8. My puppy has a ton of chew toys to choose from, but he still chews up the furniture, my shoes, and everything else in the house.
Just because you got all those chew bones at Petsmart doesn't mean that will make your dog understands they're for him. Don't just leave out all your dog's chew toys and expect them to play with them! Reward him when he plays with him, and when your dog picks up one of your objects he shouldn't be chewing, don't scold him or simply snatch the object away. Redirect him with a positive tone, give him a chew toy, give him some affection, and let him enjoy his toy. Don't just tell your what not to do, tell them what to do!
9. A couple months ago, my dog learned some commands like "stay" and "leave it" and "speak" in an obedience class. Now it seems like he doesn't even remember them.

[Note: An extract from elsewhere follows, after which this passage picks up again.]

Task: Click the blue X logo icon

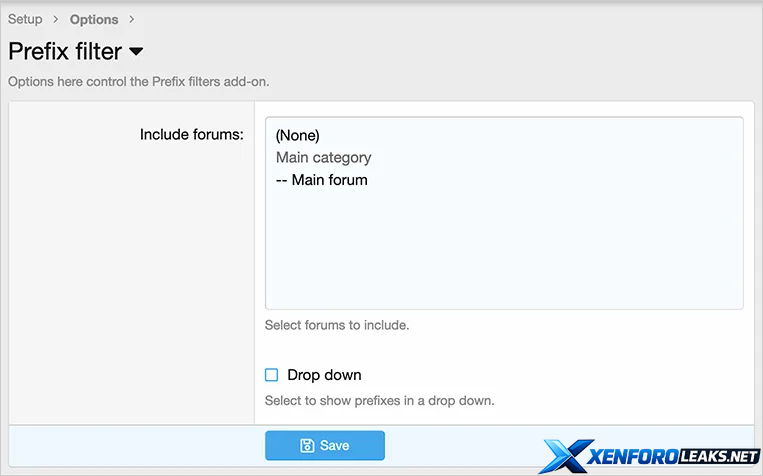Action: [567, 456]
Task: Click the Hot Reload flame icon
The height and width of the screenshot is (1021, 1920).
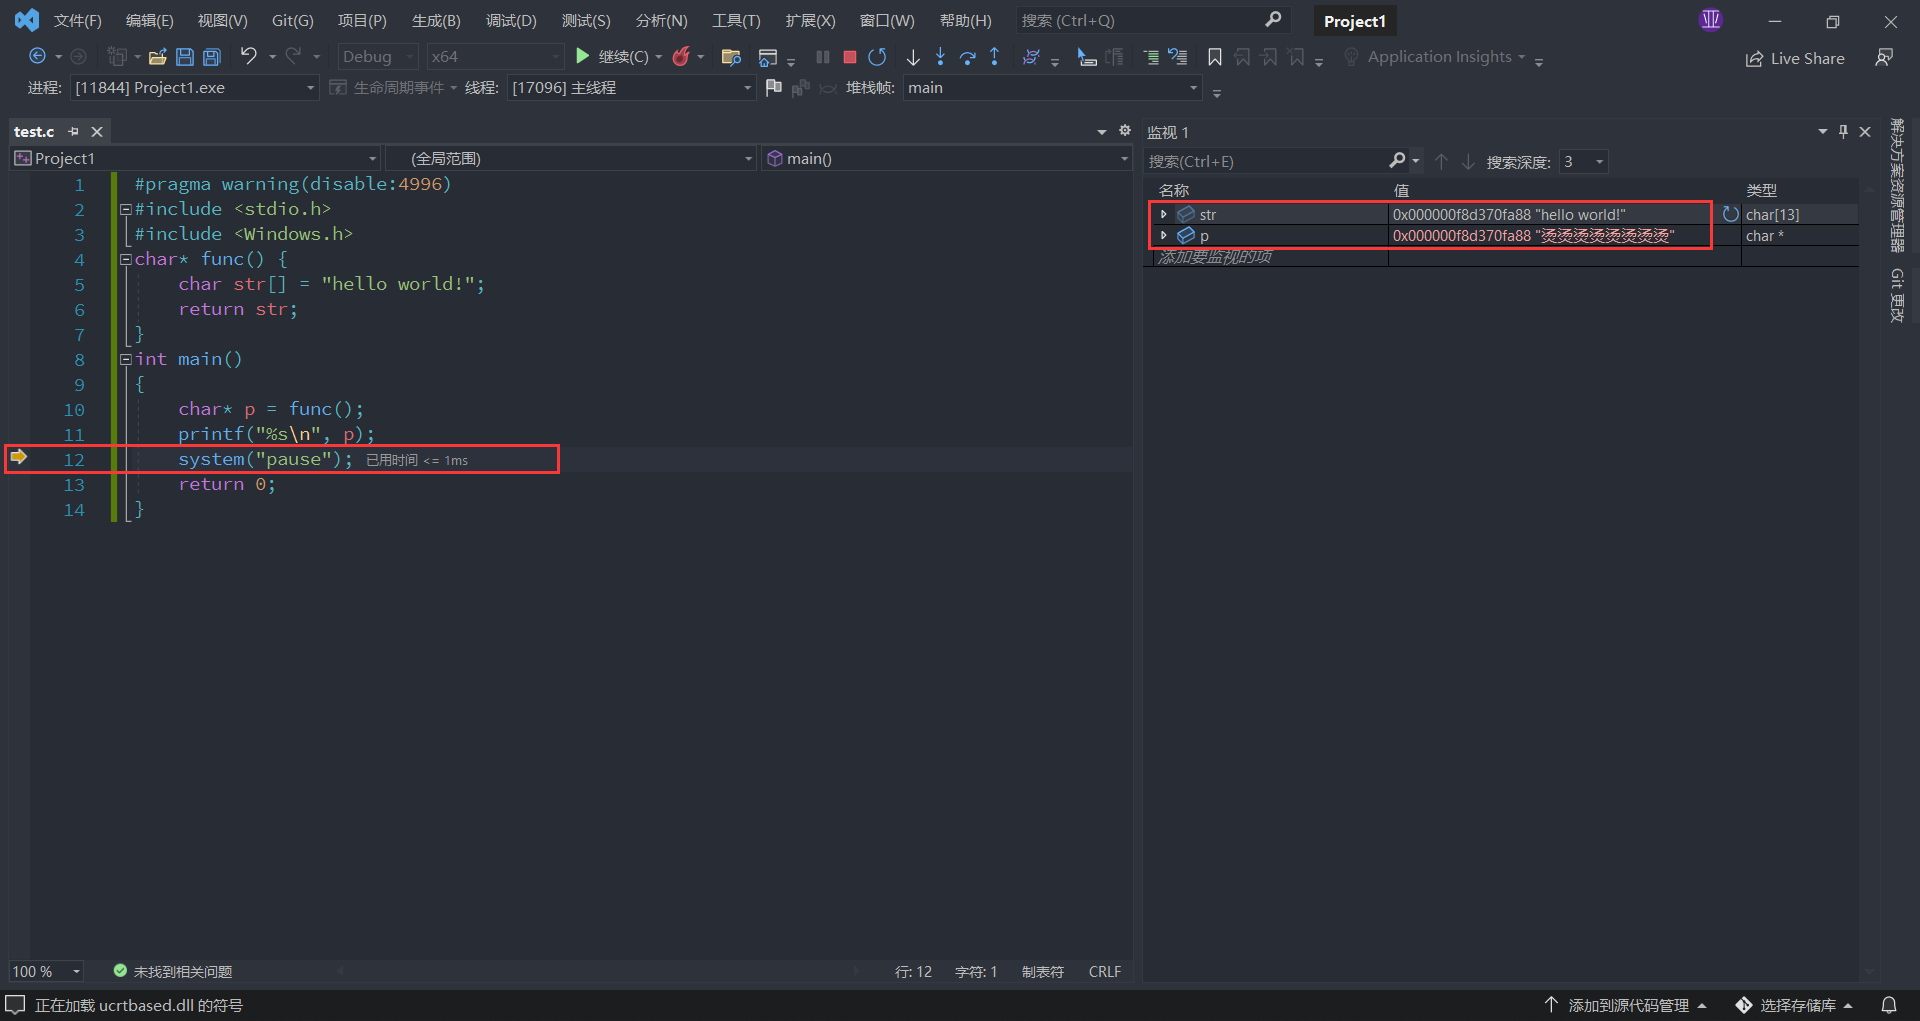Action: [x=681, y=57]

Just because your dog learned some tricks a few months ago doesn't mean he'll remember them. It's good to practice your dog's learned behaviors every day, even once or twice, to keep them remembering that skill. You can incorporate quick training sessions into everyday life.
10. I repeat a command to my dog a hundred times, but he still doesn't listen.
Many dog trainers insist that you don't repeat a command to your dog a hundred times if he still isn't obeying. Instead, only say the word once. That way, the word is a command in your dog's eyes, not just a casual word you say a hundred times to them. Also, repeating the command once teaches your dog to obey promptly.